Posts tagged: restore

Resizing Your File System: There’s A Pill For That

It eventually happens that I find that my file system was inadequately setup or the size of my data was grew larger than original design plans. Whatever the case may be, the problem is simple… The file system is too small. There are two approaches to this. You can make a file copy backup of your data, which I’ve shown you in a previous post, and restore the data on to a new hard drive.

In one sentence I’ve explained my first post here, but let me elaborate some important parts.

  1. You need to partition your new drive to fit your new needs and don’t forget to make your boot partition active or your bios will most likely not run your boot loader.
  2. You need to format the new partitions.
  3. At this point you can copy back your data.
  4. You will need to setup your master boot record/boot loader to load your files you’ve just restored.
  5. You may need to alter your /etc/fstab if you’ve changed the partition numbers around.

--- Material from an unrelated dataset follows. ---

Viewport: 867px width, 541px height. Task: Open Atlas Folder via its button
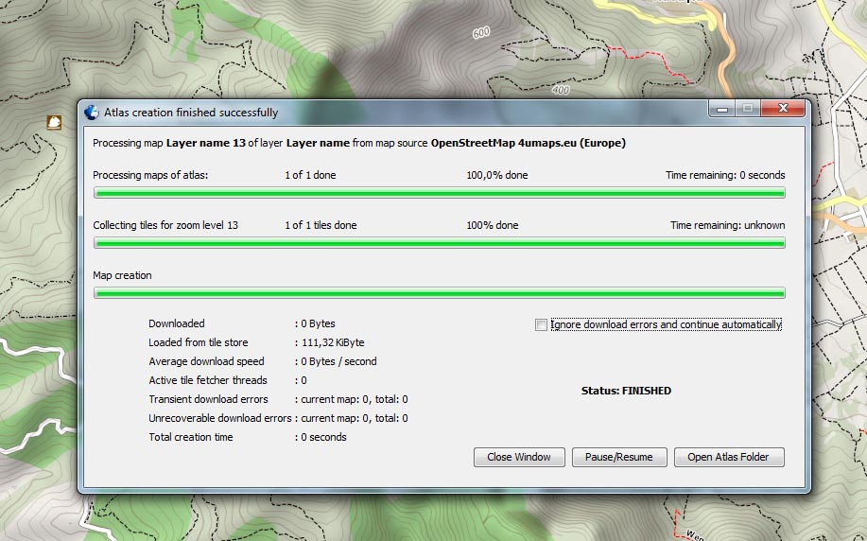pyautogui.click(x=728, y=457)
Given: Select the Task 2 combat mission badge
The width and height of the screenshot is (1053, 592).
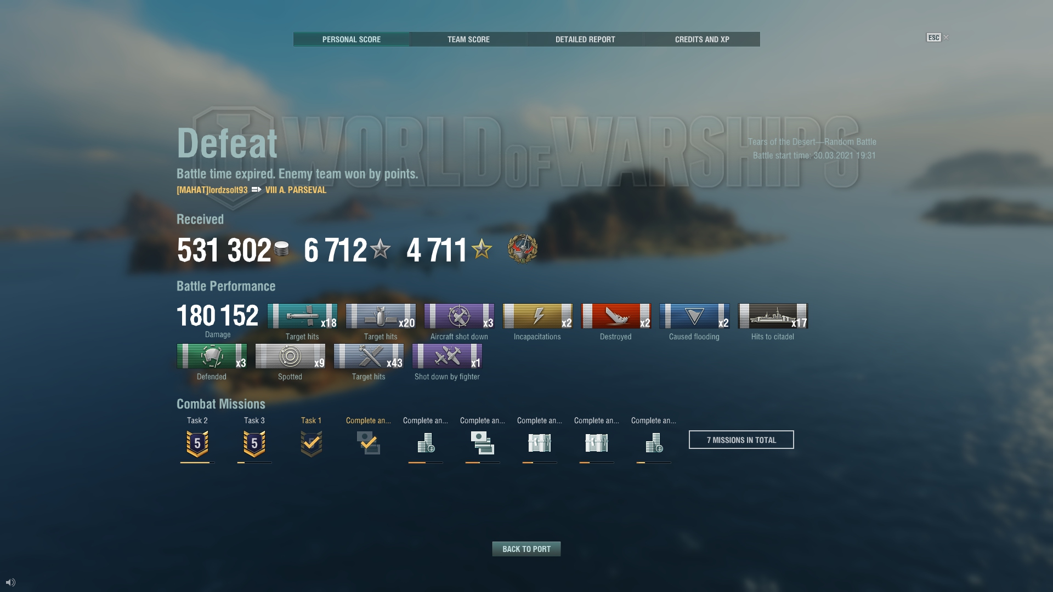Looking at the screenshot, I should [x=197, y=443].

If anyone finds a want for me to cover partitioning and or formatting partitions before I end up writing a post about it, feel free to leave a comment.

To restore your files you simply reverse the command from my previous post. The only catch is that you will start by mounting your root partition first. Then restore your root files. Then repeat by mounting your next file system on the new root and then restoring its files. Here is an example.

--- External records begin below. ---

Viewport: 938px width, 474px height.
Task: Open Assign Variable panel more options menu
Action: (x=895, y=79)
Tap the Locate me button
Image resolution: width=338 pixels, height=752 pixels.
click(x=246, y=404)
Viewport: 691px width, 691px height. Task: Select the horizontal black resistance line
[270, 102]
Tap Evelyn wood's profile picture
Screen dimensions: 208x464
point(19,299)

~ # mount /dev/sdb3 /mnt/newroot
~ # rsync -avHSx –numeric-ids –progress /mnt/backups/root/ /mnt/newroot
~ # mount /dev/sdb1 /mnt/newroot/boot
~ # rsync -avHSx –numeric-ids –progress /mnt/backups/boot/ /mnt/newroot/boot

The quickest way to reinstall grub is knowing a few things about your setup. Here is an example based on my system.

~ # grub
grub> device (hd0) /dev/sda

grub> root (hd0,0)
Filesystem type is ext2fs, partition type 0×83

grub> setup (hd0,0)

Basically the jest of what that command does is; after entering the grub shell, you set the first drive to /dev/sda, then we say that the root of Grub will be in the first drive’s first partition. The last command installs grub on to your drive.